I guess Ginni Thomas professed her sincere, religious belief in the Big Lie to the January 6th commission, which triggers the constitutional right to overthrow the government, as every pigtailed schoolchild knows. Pretty cool this loon was texting Q shit to the President’s Chief of Staff during an attempted autogolpe, huh?
Speaking of SCOTUS, it’s always delightful when Sammy Alito adds his gasbag wail to the cacophony of wingnut grousing, isn’t it? Look, either take the speech rights, too, or learn to deal with criticism of your theocrat tyranny, you preening taintblister.
Sometimes I wonder how we fell so far down this shitty, shitty rabbit hole…then I see something like Chuck Todd “interviewing” Congresswoman Nancy Mace about her party’s intention to impeach President Biden, without it ever once occurring to either one to mention a potential justification for such an extreme measure, and…I get it. I mean, I weep uncontrollably for an hour or two, but I get it.
So, Mike Lee says it’s “overreach” for the FBI to arrest a “Catholic father of seven” accused of twice assaulting a 72-year-old abortion clinic volunteer, because Mike Lee’s political and religious beliefs align more closely with the attacker than the victim in this instance, and golly, what a fun, healthy, not-at-all-semi-fascist standard that is! Apropos of nothing, please enjoy this link to Evan McMullin’s campaign site.
J.R. Majewski, who you’ll remember from last week’s tale of stolen valor, may not be particularly good at lying, but you gotta give him an E for effort. This time next week, he’ll be claiming he led the Bin Laden raid, only the deep state won’t let anybody know. For any Republican strategists out there, this is another really useful cautionary tale about the dangers of selecting candidates based on the game show hosts they paint on their lawn.
Apparently, in the red states, if you’re really good at football, they let you steal millions of dollars from the poor now. Yeah, they just snatch the money away from the neediest and most vulnerable, and deliver it (by horse-drawn carriage no doubt) directly to wealthiest people they can find. Keep electing Republicans, Mississippi, it’s really working out.
The young men of Vlad Putin’s reborn Soviet Empire seem curiously uninterested in their glorious leader’s gracious invitation to get puréed by HIMARS in Ukraine, and are instead fleeing their homeland in droves, fancy that.

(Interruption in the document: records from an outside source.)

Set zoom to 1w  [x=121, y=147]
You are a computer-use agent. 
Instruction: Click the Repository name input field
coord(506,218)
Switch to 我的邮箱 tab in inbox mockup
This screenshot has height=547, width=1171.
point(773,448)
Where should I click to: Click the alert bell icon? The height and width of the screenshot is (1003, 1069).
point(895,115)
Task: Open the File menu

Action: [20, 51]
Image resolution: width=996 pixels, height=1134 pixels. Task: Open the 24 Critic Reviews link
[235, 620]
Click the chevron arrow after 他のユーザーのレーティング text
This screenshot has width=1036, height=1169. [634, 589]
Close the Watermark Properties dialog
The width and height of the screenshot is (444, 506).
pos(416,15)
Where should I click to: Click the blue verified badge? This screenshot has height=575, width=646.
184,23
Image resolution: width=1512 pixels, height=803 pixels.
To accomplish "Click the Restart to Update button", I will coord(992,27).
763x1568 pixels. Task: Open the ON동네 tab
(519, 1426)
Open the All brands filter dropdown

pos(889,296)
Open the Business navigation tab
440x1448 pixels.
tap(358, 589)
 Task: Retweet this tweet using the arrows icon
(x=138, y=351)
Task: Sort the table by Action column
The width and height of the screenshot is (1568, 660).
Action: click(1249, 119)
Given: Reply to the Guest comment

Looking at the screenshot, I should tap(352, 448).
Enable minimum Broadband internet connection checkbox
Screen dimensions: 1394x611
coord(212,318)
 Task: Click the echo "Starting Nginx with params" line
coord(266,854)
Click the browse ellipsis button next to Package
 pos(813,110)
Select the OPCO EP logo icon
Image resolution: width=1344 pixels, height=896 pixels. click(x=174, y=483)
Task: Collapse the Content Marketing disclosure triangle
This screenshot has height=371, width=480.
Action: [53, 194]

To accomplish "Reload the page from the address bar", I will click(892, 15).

For whatever audience remained, Poots went ahead with his sad, petulant, completely illegal annexation ceremony, held at the Moscow branch of Four Seasons Total Landscaping, where he ranted like some incel trying to get Don Jr’s attention on Truth Social. It was all very impressive. Superpower shit. Truly.
(Man, imagine all the weird, weird shit Putin’s saying to Russian Maggie Haberman right now.)
Anyway, in the time it took you to scroll through this silliness, I’ve sold 783 “Ashli Babbitt Died For James Madison’s Flute” bumper stickers to the Don’t Fauci My Florida email list I bought off DeSantis. Rube-bilking is a growth industry, and daddy needs beer money.
I’ll see y’all in a week. You stay safe out there, there’re roving gangs of clowns trying to force-feed “rainbow fentanyl” to your kids, y’know.